The Capture of Adolf Eichmann
Adolf Eichmann had been one of the principal administrators of the Holocaust — the SS officer who managed the vast machinery of deportation that carried millions of Jews to the ghettos and the killing centres of Nazi-occupied Europe. When the Second World War ended, he slipped away, hid his identity, and eventually escaped along the clandestine routes that carried fugitive Nazis to South America. By the 1950s he was living in Argentina under the name Ricardo Klement, an unremarkable factory worker in the suburbs of Buenos Aires, his family around him, his past apparently buried. But he had not been forgotten.
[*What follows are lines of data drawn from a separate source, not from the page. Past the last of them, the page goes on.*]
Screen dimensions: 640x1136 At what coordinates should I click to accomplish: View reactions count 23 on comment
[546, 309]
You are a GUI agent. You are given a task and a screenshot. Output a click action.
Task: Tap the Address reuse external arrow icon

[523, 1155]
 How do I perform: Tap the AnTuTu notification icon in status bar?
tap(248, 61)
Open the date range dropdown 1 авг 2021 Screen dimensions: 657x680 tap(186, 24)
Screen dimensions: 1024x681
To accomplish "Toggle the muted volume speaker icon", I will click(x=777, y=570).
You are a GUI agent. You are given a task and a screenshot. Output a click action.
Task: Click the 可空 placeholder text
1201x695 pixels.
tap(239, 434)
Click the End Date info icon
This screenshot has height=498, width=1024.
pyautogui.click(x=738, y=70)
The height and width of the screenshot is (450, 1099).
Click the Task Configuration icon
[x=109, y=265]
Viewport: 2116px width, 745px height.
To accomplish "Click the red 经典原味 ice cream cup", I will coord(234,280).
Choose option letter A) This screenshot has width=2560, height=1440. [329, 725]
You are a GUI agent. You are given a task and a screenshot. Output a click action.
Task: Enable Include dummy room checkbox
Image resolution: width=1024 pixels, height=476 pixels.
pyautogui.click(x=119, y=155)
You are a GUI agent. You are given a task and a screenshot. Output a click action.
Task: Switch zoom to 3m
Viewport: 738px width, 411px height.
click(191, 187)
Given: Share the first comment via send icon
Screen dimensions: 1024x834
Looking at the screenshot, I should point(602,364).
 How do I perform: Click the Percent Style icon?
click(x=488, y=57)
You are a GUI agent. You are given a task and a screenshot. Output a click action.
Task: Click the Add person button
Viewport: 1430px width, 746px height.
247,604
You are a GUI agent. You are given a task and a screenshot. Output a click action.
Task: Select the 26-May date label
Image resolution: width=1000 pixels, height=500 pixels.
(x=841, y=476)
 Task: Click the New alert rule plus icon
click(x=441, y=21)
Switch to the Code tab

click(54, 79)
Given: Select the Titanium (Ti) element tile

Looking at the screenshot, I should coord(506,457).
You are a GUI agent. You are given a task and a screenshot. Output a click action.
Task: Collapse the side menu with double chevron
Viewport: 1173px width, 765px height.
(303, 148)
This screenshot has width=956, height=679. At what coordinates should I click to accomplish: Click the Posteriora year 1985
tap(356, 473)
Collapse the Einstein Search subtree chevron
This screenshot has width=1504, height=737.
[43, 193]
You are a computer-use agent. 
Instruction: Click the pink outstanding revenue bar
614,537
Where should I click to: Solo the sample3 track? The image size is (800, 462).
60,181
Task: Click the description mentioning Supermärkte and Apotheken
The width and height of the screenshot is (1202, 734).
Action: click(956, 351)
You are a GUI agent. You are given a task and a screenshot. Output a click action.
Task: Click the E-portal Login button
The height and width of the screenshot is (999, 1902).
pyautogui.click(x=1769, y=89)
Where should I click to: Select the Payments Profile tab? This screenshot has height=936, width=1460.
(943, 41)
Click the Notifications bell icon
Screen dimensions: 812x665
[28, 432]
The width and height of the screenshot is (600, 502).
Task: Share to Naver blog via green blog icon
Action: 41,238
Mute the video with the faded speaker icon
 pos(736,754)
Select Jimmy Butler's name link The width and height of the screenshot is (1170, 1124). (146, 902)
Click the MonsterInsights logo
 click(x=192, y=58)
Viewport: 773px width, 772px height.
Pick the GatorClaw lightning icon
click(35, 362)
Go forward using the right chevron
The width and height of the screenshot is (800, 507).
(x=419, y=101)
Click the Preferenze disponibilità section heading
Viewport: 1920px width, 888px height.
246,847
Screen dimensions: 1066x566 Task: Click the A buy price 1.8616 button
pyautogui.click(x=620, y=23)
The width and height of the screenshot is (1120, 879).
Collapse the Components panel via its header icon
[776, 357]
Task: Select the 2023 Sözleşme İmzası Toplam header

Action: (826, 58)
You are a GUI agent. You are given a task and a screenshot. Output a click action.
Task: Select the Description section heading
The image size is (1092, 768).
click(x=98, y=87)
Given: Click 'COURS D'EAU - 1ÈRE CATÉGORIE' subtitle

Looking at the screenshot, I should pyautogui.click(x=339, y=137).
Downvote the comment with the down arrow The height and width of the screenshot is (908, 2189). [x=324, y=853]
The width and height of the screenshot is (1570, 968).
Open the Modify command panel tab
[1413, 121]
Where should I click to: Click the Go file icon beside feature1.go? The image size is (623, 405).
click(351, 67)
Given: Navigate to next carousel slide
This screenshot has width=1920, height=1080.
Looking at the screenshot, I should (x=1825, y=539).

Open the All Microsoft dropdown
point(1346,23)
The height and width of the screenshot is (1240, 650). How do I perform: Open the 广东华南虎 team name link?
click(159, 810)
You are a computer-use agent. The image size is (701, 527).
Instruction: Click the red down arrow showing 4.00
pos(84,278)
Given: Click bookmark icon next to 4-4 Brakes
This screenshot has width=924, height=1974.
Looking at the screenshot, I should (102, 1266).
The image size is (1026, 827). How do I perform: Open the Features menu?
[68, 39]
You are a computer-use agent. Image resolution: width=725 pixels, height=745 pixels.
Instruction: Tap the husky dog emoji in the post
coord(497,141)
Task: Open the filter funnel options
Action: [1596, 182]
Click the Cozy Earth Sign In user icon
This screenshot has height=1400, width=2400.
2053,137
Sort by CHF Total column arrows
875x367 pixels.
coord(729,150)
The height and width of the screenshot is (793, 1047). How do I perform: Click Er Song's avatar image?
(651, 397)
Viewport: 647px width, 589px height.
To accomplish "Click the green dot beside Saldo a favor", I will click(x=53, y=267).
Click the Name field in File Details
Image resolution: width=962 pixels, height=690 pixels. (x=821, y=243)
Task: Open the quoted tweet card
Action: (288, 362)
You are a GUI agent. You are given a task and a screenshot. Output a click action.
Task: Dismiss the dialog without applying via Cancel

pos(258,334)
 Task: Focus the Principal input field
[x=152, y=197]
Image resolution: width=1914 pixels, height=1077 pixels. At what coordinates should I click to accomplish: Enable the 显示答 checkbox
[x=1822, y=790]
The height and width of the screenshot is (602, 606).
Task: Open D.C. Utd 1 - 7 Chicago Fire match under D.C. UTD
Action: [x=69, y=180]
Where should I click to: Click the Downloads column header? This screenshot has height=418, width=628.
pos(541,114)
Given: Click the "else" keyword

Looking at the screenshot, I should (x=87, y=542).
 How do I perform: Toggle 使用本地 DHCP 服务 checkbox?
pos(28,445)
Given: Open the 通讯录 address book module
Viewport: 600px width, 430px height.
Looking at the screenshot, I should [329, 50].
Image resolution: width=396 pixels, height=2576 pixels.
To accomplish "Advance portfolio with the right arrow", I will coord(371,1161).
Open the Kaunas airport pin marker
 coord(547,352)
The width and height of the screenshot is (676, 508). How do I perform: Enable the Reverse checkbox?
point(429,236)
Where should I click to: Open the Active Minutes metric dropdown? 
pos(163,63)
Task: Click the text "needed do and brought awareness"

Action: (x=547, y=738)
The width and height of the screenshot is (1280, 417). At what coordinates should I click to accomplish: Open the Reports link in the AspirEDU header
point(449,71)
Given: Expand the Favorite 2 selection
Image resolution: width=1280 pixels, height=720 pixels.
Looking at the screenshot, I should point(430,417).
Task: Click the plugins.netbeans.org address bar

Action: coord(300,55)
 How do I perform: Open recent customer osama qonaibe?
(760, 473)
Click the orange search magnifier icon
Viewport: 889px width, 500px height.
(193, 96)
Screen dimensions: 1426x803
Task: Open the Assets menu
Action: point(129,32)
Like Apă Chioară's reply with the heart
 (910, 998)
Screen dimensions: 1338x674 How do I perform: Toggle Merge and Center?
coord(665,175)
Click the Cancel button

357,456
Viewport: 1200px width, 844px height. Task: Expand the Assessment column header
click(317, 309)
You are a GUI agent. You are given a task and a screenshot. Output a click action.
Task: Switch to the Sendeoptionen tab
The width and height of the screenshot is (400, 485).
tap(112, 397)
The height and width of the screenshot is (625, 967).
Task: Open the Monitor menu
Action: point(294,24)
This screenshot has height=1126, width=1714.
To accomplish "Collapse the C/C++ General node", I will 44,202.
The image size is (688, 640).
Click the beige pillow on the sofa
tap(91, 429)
A chance tip, passed through a courageous West German prosecutor who did not trust his own country's institutions to act, reached the intelligence service of the young state of Israel. In 1960 a small team of Israeli operatives travelled secretly to Argentina, confirmed that the quiet Herr Klement was indeed Eichmann, and on the evening of 11 May seized him as he walked home from the bus near his house on Garibaldi Street. They held him in a safe house, secured his signature on a statement agreeing to be tried, and then — because Argentina would never have handed him over — smuggled him out of the country disguised as a member of an airline crew, aboard a flight that had brought an Israeli delegation to Buenos Aires. Days later, Israel's prime minister announced to a stunned parliament that Eichmann was in Israeli hands and would face justice. The trial that followed, in Jerusalem in 1961, became one of the defining events in the world's reckoning with the Holocaust. This is the story of how he was found, taken, and brought to account.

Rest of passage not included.